Maria Graziella Belcastro fu liberata dai Carabinieri dopo 46 giorni di prigionia nelle montagne di San Luca e continuò a svolgere la professione di docente. In un momento cruciale nella lotta contro i sequestri di persona, insieme al marito, espresse il suo perdono per i suoi rapitori, scegliendo di testimoniare la terribile esperienza perché lo Stato riconoscesse ai sequestrati lo status di “vittime della mafia”. Una speranza inascoltata.

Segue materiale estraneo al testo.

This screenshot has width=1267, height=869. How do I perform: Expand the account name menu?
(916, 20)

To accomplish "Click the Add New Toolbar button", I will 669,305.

Adesso, con cuore grato, rendiamo l’ultimo saluto a Michele Mammola che, segnato dalla violenza mafiosa e dalle angosce custodite nel cuore, si è addormentato in serenità. Ai funerali celebrati a Cinquefrondi, il Generale C.A. Salvatore Luongo, Comandante Generale dell’Arma dei Carabinieri, è stato rappresentato dagli Ufficiali del Comando Provinciale di Reggio Calabria. Il Generale C.A. Salvatore Luongo, già Capitano a Taurianova e cittadino onorario di quel comune, impegnato in prima linea per contrastare il fenomeno dei sequestri di persona e in trincea contro tutte le attività criminali, che negli anni ‘80 furono alla ribalta delle cronache giudiziarie, ha continuato a mantenere rapporti amicali con la famiglia Mammola – Belcastro che, a viso aperto e con coraggio, affrontò i tentacoli velenosi della ‘ndrangheta”.

Così in una nota il capitano Cosimo Sframeli.